WRITTEN REQUEST - Duplicate every one of the following items line for line, with no changes.

:: DATA ROWS ::

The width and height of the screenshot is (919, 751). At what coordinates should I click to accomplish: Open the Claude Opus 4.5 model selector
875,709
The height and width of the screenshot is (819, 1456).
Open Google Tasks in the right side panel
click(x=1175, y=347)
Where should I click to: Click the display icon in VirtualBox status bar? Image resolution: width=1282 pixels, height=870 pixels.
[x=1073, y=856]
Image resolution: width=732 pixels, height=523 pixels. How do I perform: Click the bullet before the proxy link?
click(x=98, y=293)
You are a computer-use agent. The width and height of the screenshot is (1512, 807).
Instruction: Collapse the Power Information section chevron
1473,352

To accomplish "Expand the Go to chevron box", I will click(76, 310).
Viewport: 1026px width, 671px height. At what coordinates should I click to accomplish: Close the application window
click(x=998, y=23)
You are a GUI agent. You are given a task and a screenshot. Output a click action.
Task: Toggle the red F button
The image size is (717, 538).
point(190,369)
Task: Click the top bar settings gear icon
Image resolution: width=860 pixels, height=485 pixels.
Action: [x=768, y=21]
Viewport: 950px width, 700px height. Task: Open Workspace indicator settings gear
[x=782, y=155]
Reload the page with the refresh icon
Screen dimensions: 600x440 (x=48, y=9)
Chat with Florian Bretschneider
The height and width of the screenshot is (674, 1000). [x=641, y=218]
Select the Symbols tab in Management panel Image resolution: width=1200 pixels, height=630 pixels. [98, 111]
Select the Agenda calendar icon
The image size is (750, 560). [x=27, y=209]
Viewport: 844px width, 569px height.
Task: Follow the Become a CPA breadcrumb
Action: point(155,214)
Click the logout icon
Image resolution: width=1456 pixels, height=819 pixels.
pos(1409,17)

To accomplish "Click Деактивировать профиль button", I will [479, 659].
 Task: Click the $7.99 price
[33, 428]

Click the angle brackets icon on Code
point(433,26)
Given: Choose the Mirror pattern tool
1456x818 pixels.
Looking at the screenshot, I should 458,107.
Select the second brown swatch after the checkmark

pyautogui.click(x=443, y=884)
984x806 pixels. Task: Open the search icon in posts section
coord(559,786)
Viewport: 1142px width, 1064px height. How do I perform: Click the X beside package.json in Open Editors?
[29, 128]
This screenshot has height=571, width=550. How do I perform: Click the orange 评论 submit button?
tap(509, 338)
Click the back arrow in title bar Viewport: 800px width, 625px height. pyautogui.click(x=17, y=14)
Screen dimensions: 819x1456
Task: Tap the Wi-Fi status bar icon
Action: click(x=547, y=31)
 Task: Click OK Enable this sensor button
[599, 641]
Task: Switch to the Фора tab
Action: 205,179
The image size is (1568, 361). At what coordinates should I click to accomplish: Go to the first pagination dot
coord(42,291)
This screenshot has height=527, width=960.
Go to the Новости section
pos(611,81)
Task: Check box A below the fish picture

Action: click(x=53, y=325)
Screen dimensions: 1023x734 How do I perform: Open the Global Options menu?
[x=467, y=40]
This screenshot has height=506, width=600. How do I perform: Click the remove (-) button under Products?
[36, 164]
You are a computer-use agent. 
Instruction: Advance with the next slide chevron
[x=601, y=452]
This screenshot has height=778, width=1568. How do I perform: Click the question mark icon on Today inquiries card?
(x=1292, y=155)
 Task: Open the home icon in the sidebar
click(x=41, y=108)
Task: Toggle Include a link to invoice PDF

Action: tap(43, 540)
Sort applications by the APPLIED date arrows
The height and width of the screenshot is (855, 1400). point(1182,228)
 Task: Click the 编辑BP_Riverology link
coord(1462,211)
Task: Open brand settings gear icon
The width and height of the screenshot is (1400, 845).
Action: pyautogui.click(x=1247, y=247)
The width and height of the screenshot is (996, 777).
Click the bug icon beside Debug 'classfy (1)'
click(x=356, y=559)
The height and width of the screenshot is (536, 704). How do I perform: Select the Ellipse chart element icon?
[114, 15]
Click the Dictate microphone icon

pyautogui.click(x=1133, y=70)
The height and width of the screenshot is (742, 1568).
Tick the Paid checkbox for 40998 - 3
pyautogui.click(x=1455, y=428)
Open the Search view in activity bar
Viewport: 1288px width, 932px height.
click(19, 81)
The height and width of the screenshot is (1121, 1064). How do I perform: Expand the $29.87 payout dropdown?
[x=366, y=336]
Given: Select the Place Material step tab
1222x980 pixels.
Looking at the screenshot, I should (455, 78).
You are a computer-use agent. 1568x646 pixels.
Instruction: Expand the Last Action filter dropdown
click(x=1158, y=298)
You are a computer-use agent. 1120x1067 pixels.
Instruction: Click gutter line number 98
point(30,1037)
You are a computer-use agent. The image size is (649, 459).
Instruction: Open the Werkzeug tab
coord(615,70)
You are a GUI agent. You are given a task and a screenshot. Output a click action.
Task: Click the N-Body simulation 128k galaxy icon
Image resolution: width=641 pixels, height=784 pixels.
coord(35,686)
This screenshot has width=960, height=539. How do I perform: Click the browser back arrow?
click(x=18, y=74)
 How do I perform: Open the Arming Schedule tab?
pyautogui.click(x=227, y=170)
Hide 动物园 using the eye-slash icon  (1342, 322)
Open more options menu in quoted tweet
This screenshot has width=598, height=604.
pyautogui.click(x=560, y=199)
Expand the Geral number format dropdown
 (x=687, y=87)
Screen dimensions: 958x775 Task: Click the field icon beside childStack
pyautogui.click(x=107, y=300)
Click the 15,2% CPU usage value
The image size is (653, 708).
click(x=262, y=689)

:::

REPLY -
The width and height of the screenshot is (919, 751). At what coordinates should I click to accomplish: Open the Claude Opus 4.5 model selector
875,709
The height and width of the screenshot is (819, 1456).
Open Google Tasks in the right side panel
click(x=1175, y=347)
Where should I click to: Click the display icon in VirtualBox status bar? Image resolution: width=1282 pixels, height=870 pixels.
[x=1073, y=856]
Image resolution: width=732 pixels, height=523 pixels. How do I perform: Click the bullet before the proxy link?
click(x=98, y=293)
You are a computer-use agent. The width and height of the screenshot is (1512, 807).
Instruction: Collapse the Power Information section chevron
1473,352

To accomplish "Expand the Go to chevron box", I will click(76, 310).
Viewport: 1026px width, 671px height. At what coordinates should I click to accomplish: Close the application window
click(x=998, y=23)
You are a GUI agent. You are given a task and a screenshot. Output a click action.
Task: Toggle the red F button
The image size is (717, 538).
point(190,369)
Task: Click the top bar settings gear icon
Image resolution: width=860 pixels, height=485 pixels.
Action: [x=768, y=21]
Viewport: 950px width, 700px height. Task: Open Workspace indicator settings gear
[x=782, y=155]
Reload the page with the refresh icon
Screen dimensions: 600x440 (x=48, y=9)
Chat with Florian Bretschneider
The height and width of the screenshot is (674, 1000). [x=641, y=218]
Select the Symbols tab in Management panel Image resolution: width=1200 pixels, height=630 pixels. [98, 111]
Select the Agenda calendar icon
The image size is (750, 560). [x=27, y=209]
Viewport: 844px width, 569px height.
Task: Follow the Become a CPA breadcrumb
Action: point(155,214)
Click the logout icon
Image resolution: width=1456 pixels, height=819 pixels.
pos(1409,17)

To accomplish "Click Деактивировать профиль button", I will [479, 659].
 Task: Click the $7.99 price
[33, 428]

Click the angle brackets icon on Code
point(433,26)
Given: Choose the Mirror pattern tool
1456x818 pixels.
Looking at the screenshot, I should 458,107.
Select the second brown swatch after the checkmark

pyautogui.click(x=443, y=884)
984x806 pixels. Task: Open the search icon in posts section
coord(559,786)
Viewport: 1142px width, 1064px height. How do I perform: Click the X beside package.json in Open Editors?
[29, 128]
This screenshot has height=571, width=550. How do I perform: Click the orange 评论 submit button?
tap(509, 338)
Click the back arrow in title bar Viewport: 800px width, 625px height. pyautogui.click(x=17, y=14)
Screen dimensions: 819x1456
Task: Tap the Wi-Fi status bar icon
Action: click(x=547, y=31)
 Task: Click OK Enable this sensor button
[599, 641]
Task: Switch to the Фора tab
Action: 205,179
The image size is (1568, 361). At what coordinates should I click to accomplish: Go to the first pagination dot
coord(42,291)
This screenshot has height=527, width=960.
Go to the Новости section
pos(611,81)
Task: Check box A below the fish picture

Action: click(x=53, y=325)
Screen dimensions: 1023x734 How do I perform: Open the Global Options menu?
[x=467, y=40]
This screenshot has height=506, width=600. How do I perform: Click the remove (-) button under Products?
[36, 164]
You are a computer-use agent. 
Instruction: Advance with the next slide chevron
[x=601, y=452]
This screenshot has height=778, width=1568. How do I perform: Click the question mark icon on Today inquiries card?
(x=1292, y=155)
 Task: Open the home icon in the sidebar
click(x=41, y=108)
Task: Toggle Include a link to invoice PDF

Action: tap(43, 540)
Sort applications by the APPLIED date arrows
The height and width of the screenshot is (855, 1400). point(1182,228)
 Task: Click the 编辑BP_Riverology link
coord(1462,211)
Task: Open brand settings gear icon
The width and height of the screenshot is (1400, 845).
Action: pyautogui.click(x=1247, y=247)
The width and height of the screenshot is (996, 777).
Click the bug icon beside Debug 'classfy (1)'
click(x=356, y=559)
The height and width of the screenshot is (536, 704). How do I perform: Select the Ellipse chart element icon?
[114, 15]
Click the Dictate microphone icon

pyautogui.click(x=1133, y=70)
The height and width of the screenshot is (742, 1568).
Tick the Paid checkbox for 40998 - 3
pyautogui.click(x=1455, y=428)
Open the Search view in activity bar
Viewport: 1288px width, 932px height.
click(19, 81)
The height and width of the screenshot is (1121, 1064). How do I perform: Expand the $29.87 payout dropdown?
[x=366, y=336]
Given: Select the Place Material step tab
1222x980 pixels.
Looking at the screenshot, I should (455, 78).
You are a computer-use agent. 1568x646 pixels.
Instruction: Expand the Last Action filter dropdown
click(x=1158, y=298)
You are a computer-use agent. 1120x1067 pixels.
Instruction: Click gutter line number 98
point(30,1037)
You are a computer-use agent. The image size is (649, 459).
Instruction: Open the Werkzeug tab
coord(615,70)
You are a GUI agent. You are given a task and a screenshot. Output a click action.
Task: Click the N-Body simulation 128k galaxy icon
Image resolution: width=641 pixels, height=784 pixels.
coord(35,686)
This screenshot has width=960, height=539. How do I perform: Click the browser back arrow?
click(x=18, y=74)
 How do I perform: Open the Arming Schedule tab?
pyautogui.click(x=227, y=170)
Hide 动物园 using the eye-slash icon  (1342, 322)
Open more options menu in quoted tweet
This screenshot has width=598, height=604.
pyautogui.click(x=560, y=199)
Expand the Geral number format dropdown
 (x=687, y=87)
Screen dimensions: 958x775 Task: Click the field icon beside childStack
pyautogui.click(x=107, y=300)
Click the 15,2% CPU usage value
The image size is (653, 708).
click(x=262, y=689)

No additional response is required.